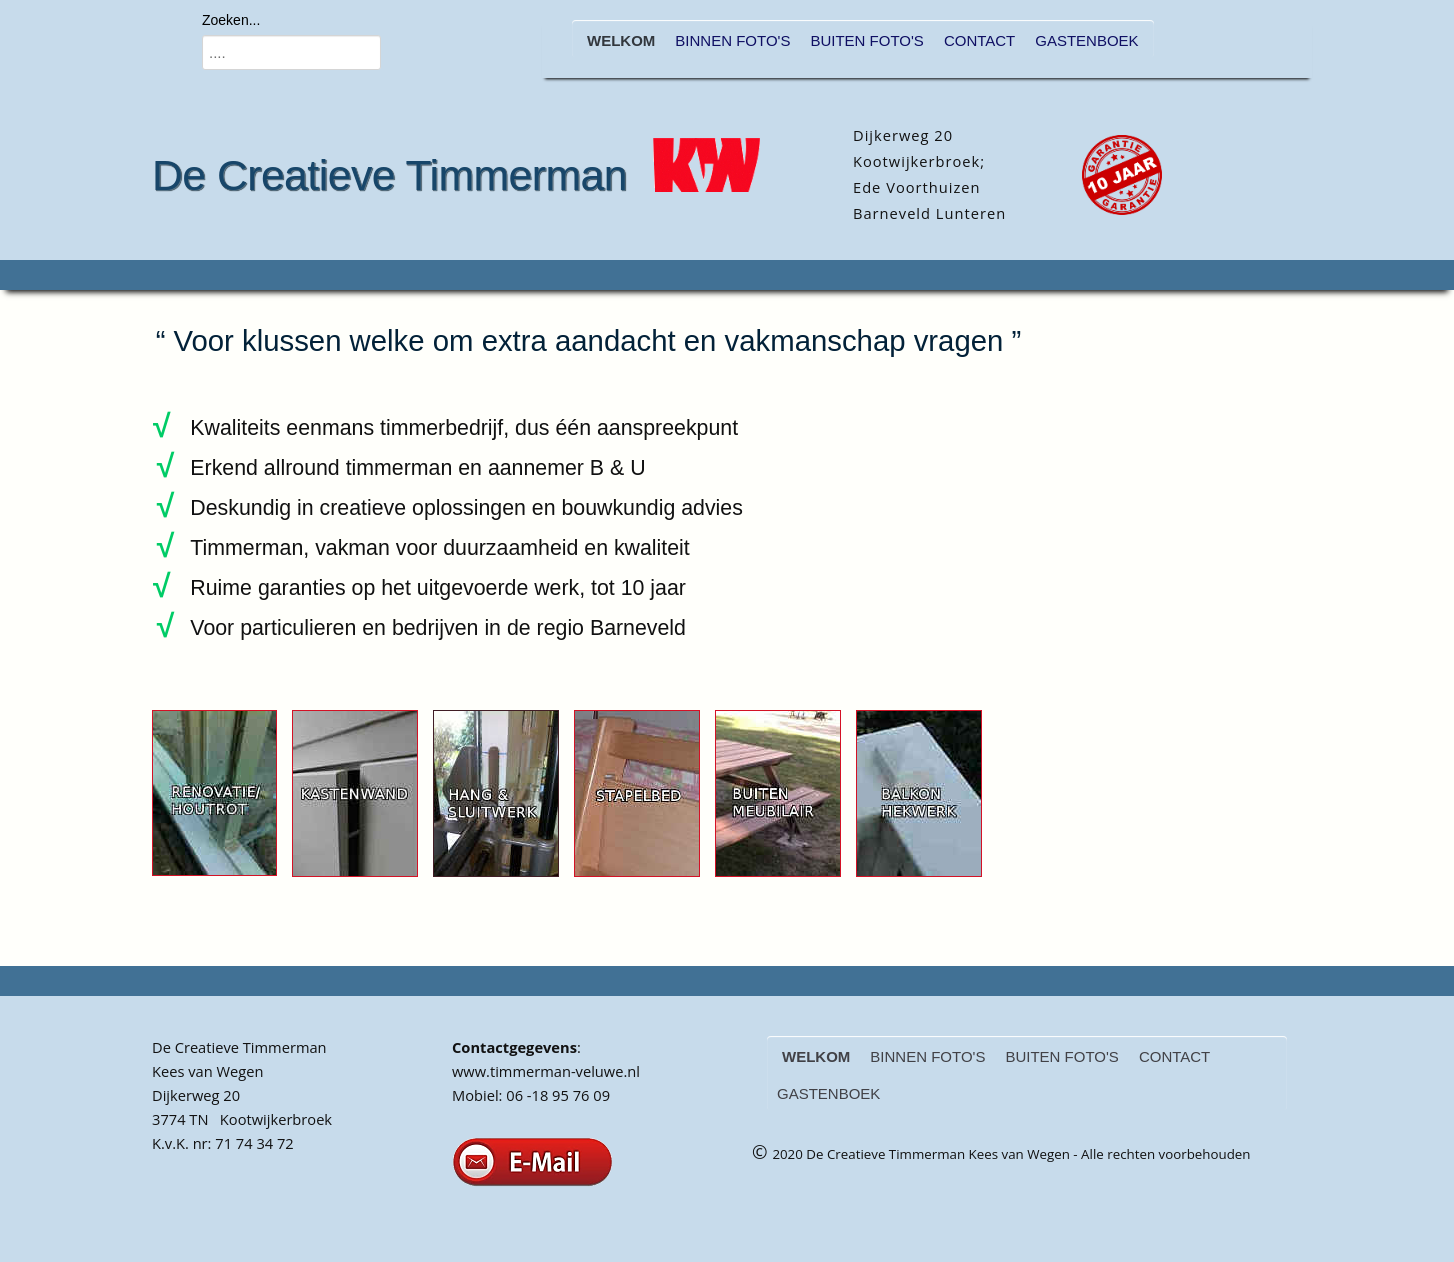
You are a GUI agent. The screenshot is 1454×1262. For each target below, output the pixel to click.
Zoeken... (231, 20)
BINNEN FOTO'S (732, 40)
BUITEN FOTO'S (866, 40)
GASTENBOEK (1086, 40)
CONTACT (979, 40)
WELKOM (621, 40)
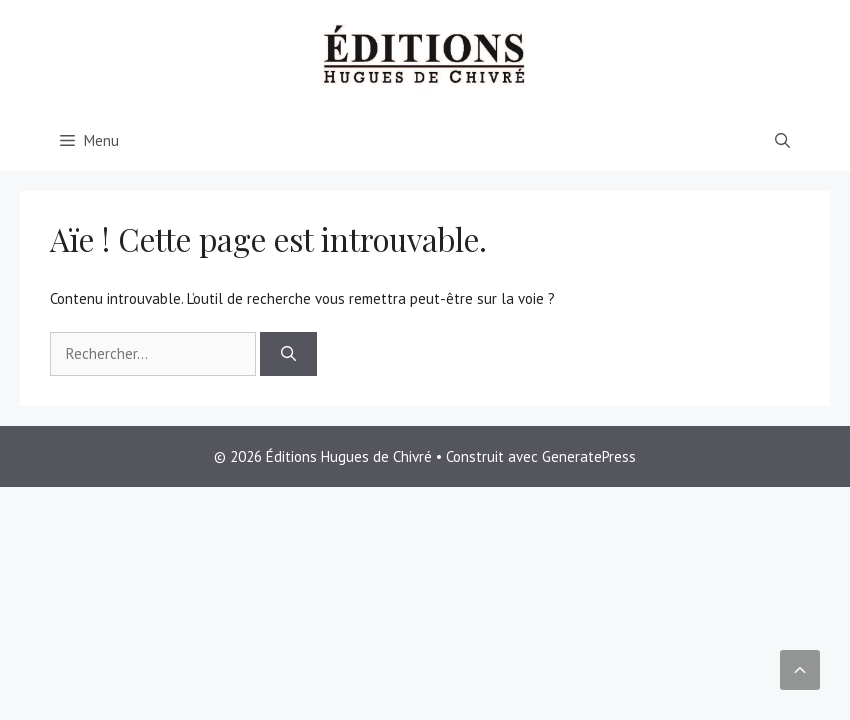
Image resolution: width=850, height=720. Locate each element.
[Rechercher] (288, 354)
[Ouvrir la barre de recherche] (782, 141)
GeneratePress (589, 456)
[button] (800, 670)
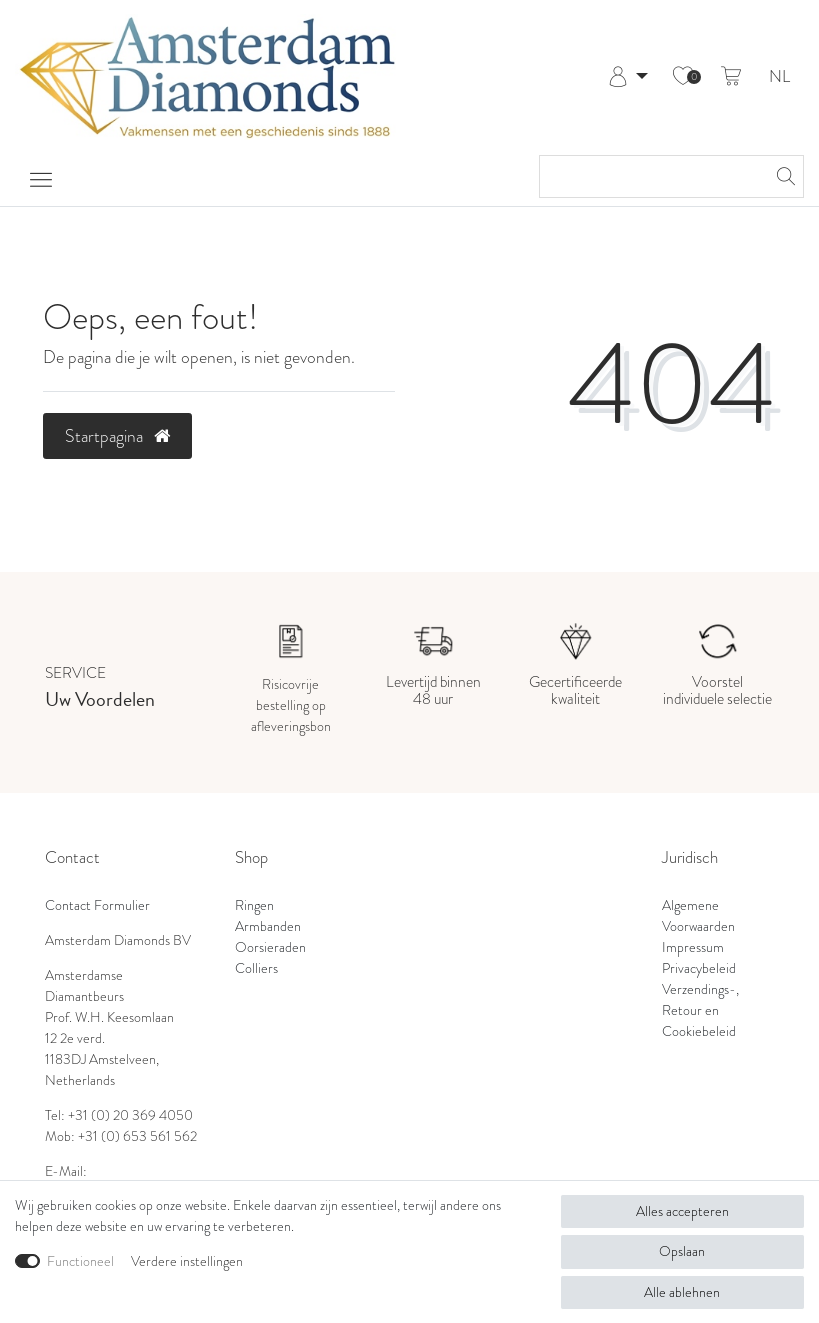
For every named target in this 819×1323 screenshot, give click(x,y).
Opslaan (682, 1251)
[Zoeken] (783, 176)
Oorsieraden (270, 947)
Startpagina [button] (117, 436)
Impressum (693, 947)
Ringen (254, 905)
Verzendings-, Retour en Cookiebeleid (700, 1010)
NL (779, 77)
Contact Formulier (97, 905)
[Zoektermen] (651, 176)
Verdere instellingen (187, 1261)
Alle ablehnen (682, 1292)
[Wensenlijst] (683, 77)
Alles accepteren (682, 1211)
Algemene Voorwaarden (698, 916)
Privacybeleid (699, 968)
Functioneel (80, 1261)
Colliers (256, 968)
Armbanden (268, 926)
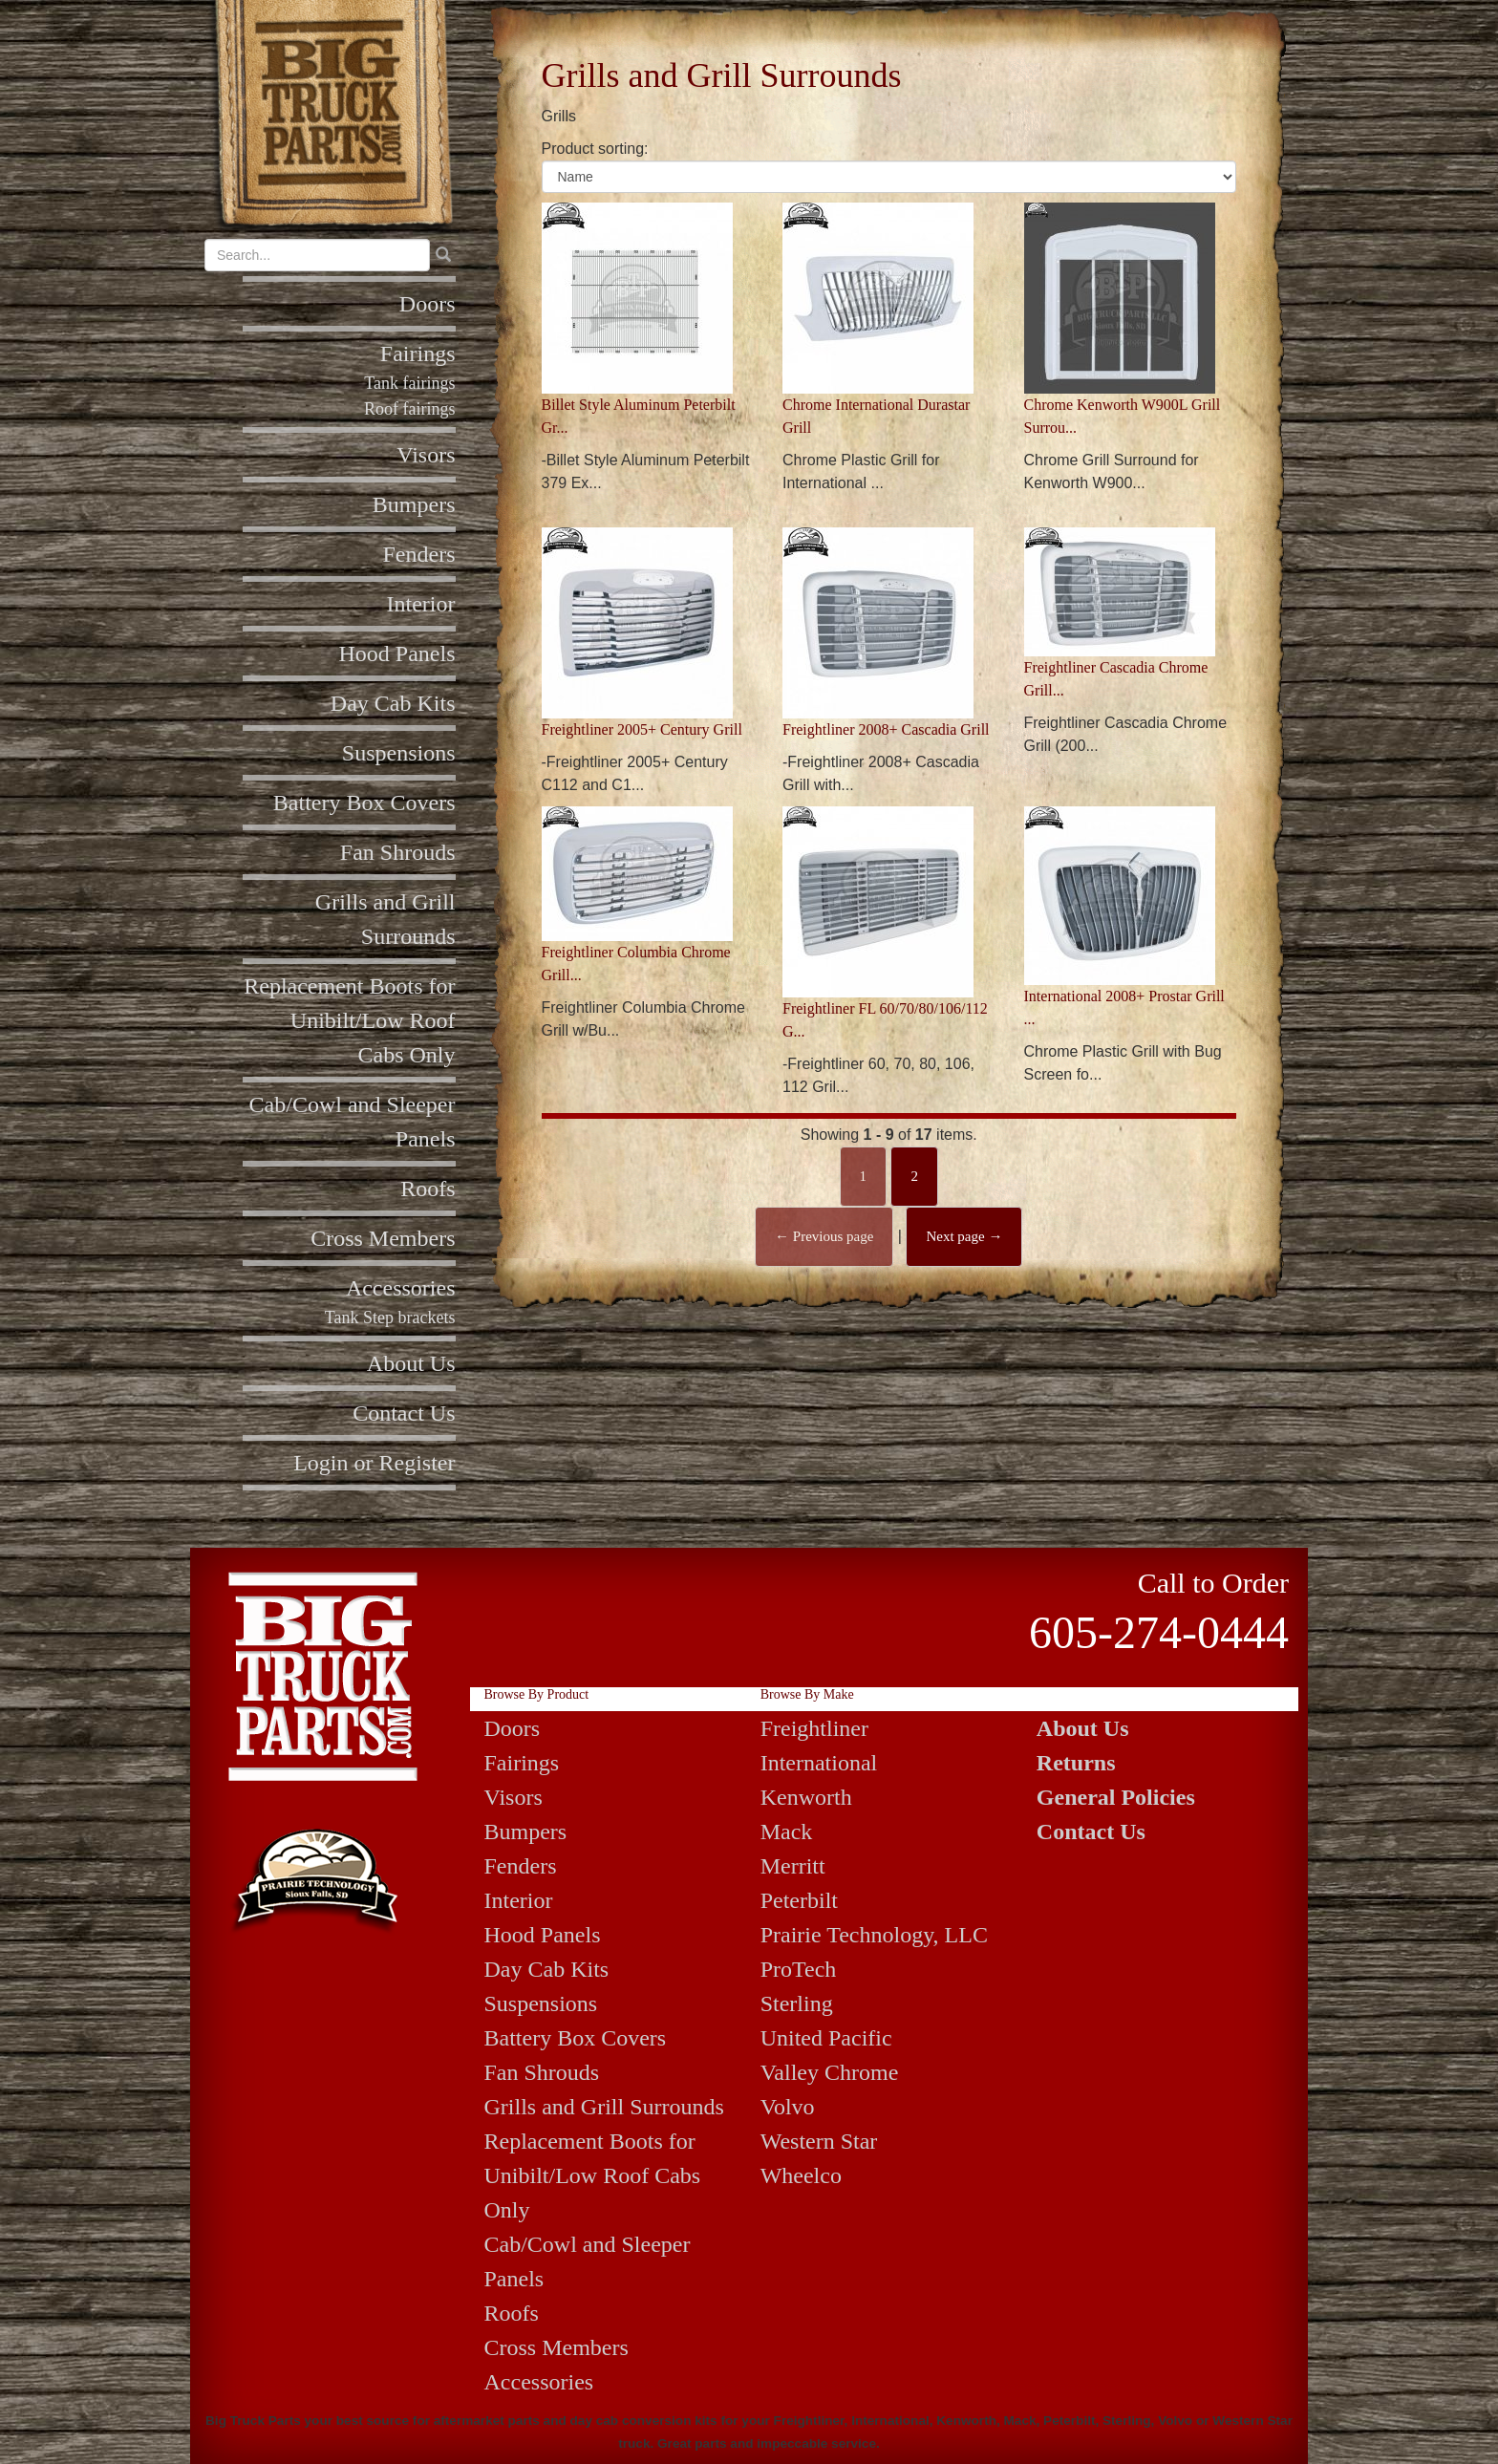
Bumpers (414, 504)
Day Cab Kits (393, 703)
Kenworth (806, 1797)
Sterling (796, 2003)
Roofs (427, 1188)
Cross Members (382, 1238)
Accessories (401, 1287)
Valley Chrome (829, 2072)
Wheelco (801, 2175)
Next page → (964, 1236)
• • •
= TASK TO CARRY OUT =
Return every line above that contains the string "click", reproducing each such line in full.

= COMPLETED TASK =
You are a GUI agent. The screenshot is 1454×1262. For each target below, output the pixel to click.
For every named target in this 819×1323 screenshot, give click(x,y).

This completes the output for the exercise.